Wyatt volvió a mirar su reloj. Siempre estaba increíblemente atareado, a diario, por lo tanto yo sabía lo que le había costado encontrar el momento para venir al hospital. Busqué su mano.
– Tú también tienes que irte. -Eh, que yo también puedo ser comprensiva.
– Sí, así es. Tienes las llaves de mi casa aquí, ¿verdad?
– En mi bolsito. ¿Por qué?
– Para que puedas entrar si no me escapo a tiempo para recogerte cuando te den el alta. Siana te puede llevar en coche, ¿verdad que sí?

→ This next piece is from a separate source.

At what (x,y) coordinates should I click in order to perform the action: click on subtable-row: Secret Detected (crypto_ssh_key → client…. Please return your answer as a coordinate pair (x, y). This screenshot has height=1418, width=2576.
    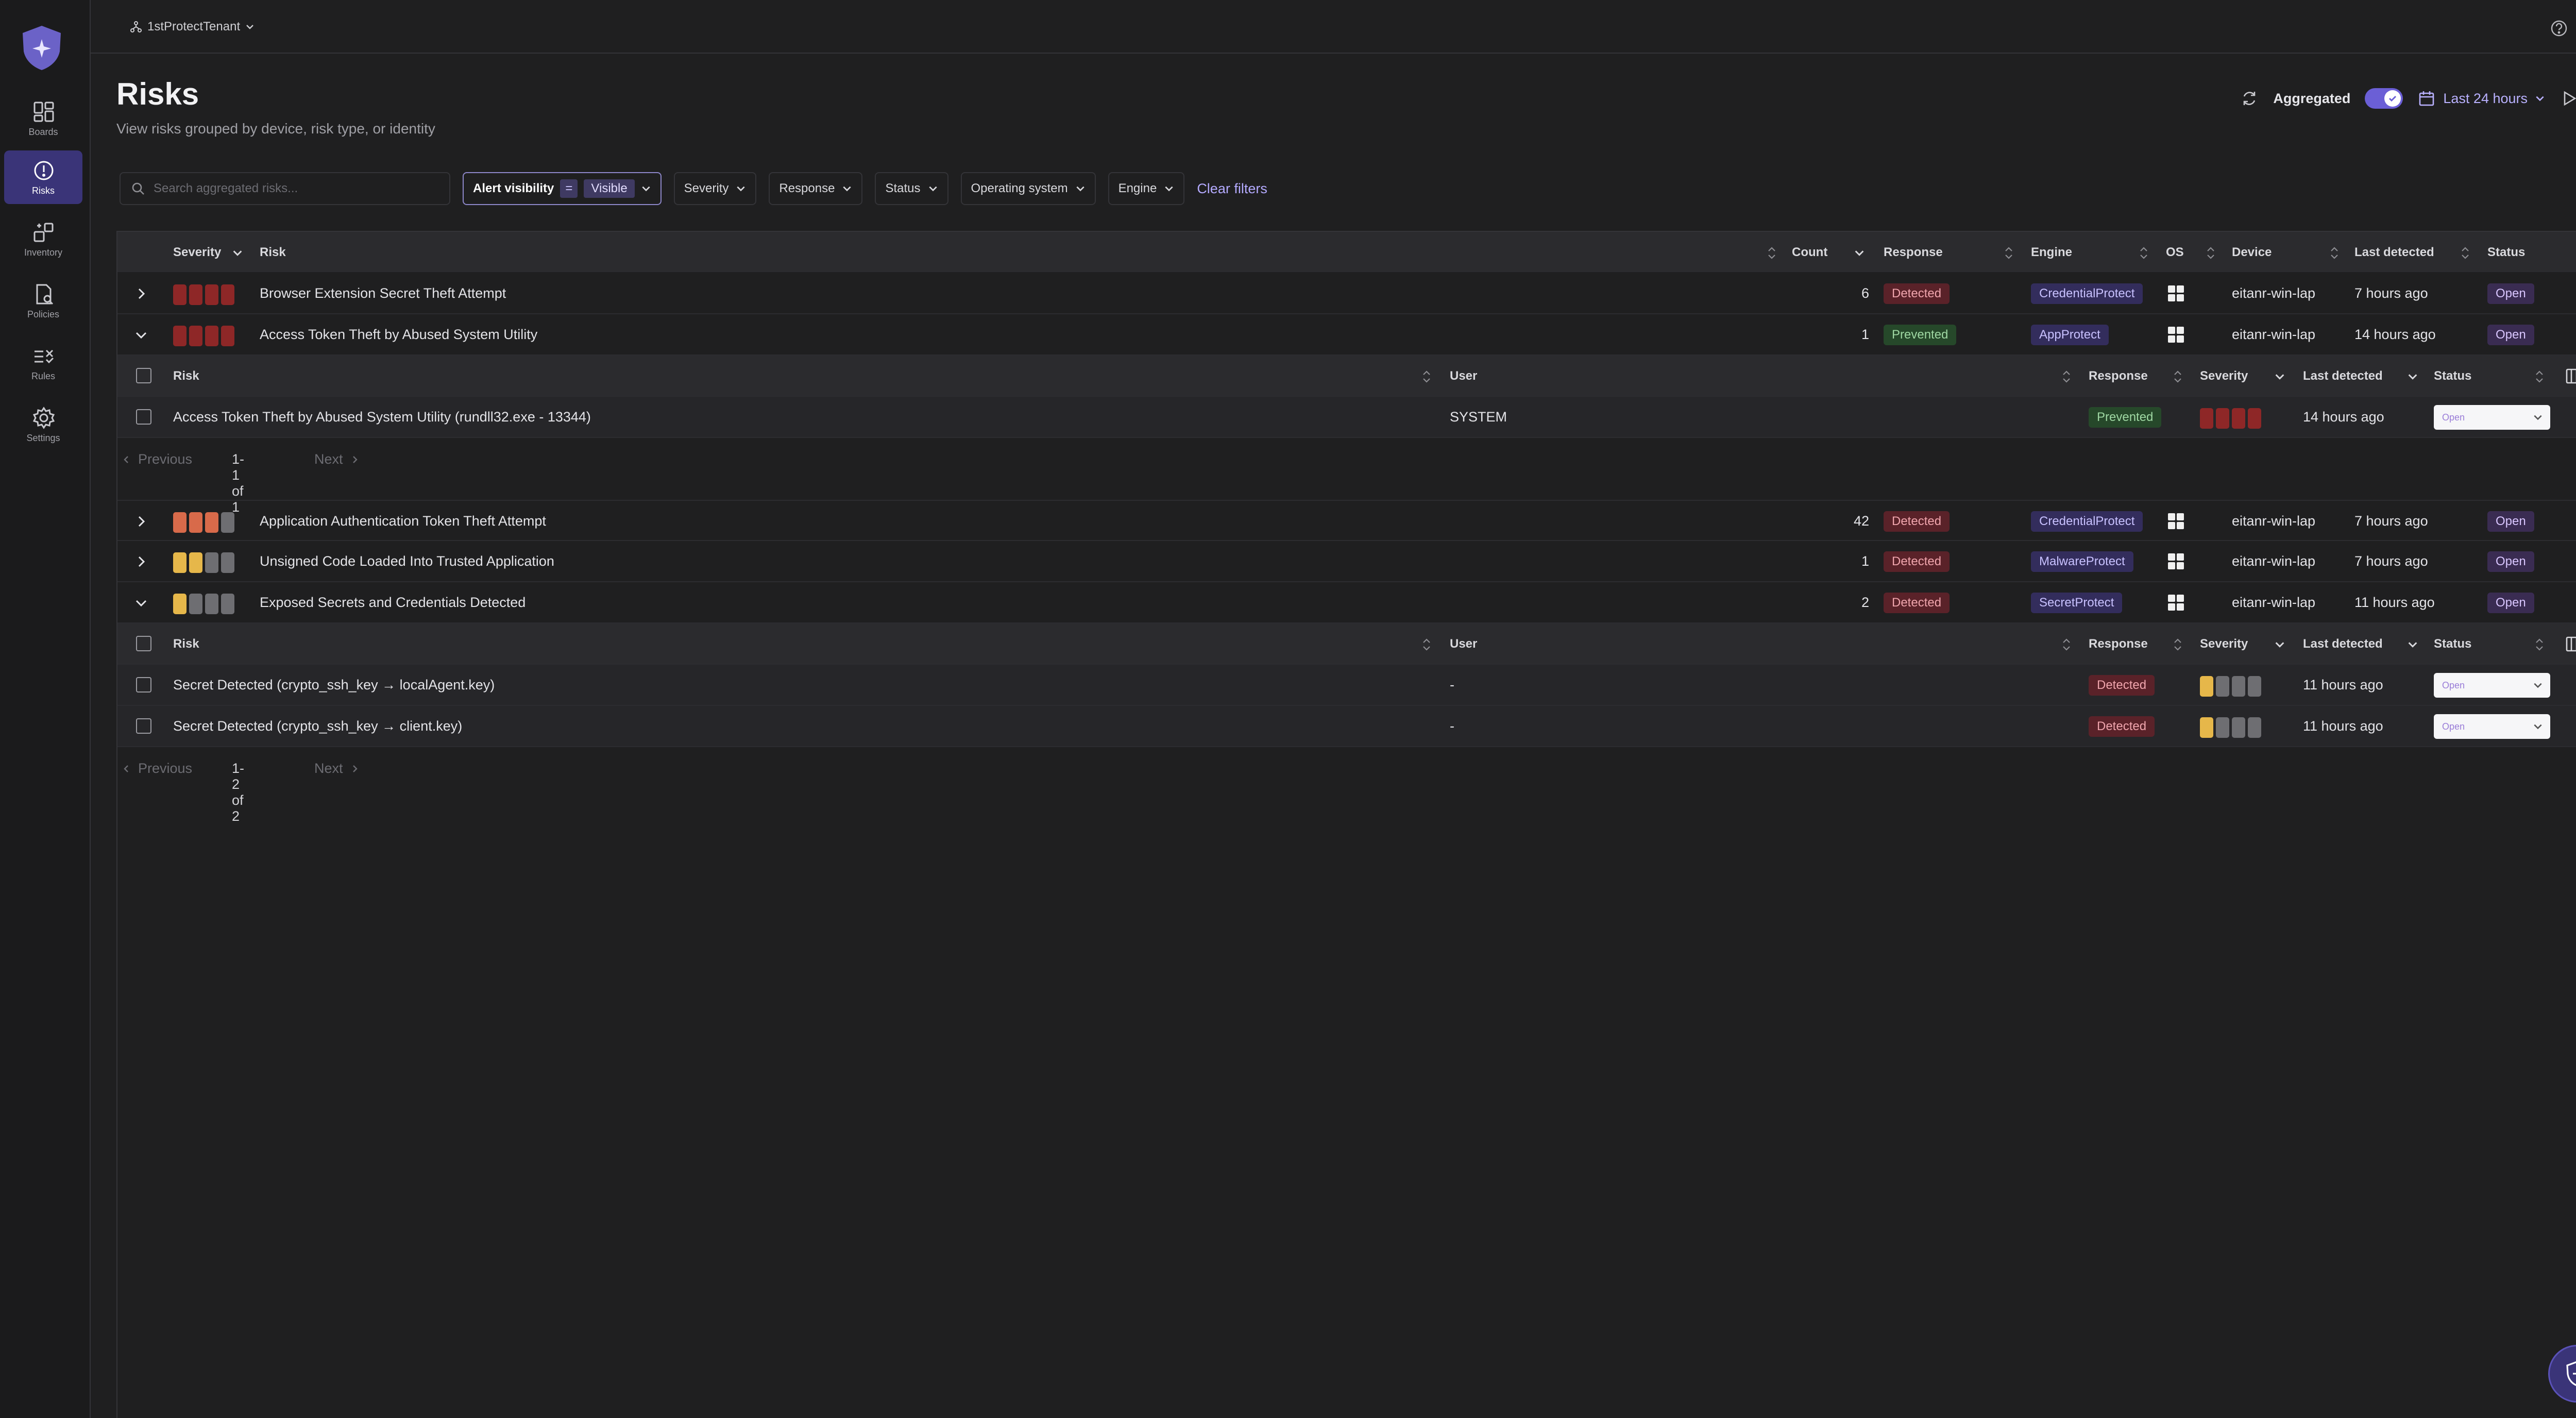
    Looking at the image, I should click on (1346, 726).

– No es ése el problema; la cuestión es que no voy a ir a tu casa, sino a la mía. -Vi que empezaba a juntar las cejas y le apreté la mano-. Ya sé que te sientes protector, y yo no estoy intentando ponerme difícil, en serio, por mucho que cueste creerlo, pero todo mi papeleo y mis cosas están en casa. Es posible que no esté para ir de compras, pero puedo hacer algunas gestiones por teléfono y por ordenador. No soy una inválida, aún no, así que no necesito que nadie se quede conmigo. Prometo además no ir en coche sola a ningún sitio. -Ya está. Más razonable no se podía ser, ¿cierto?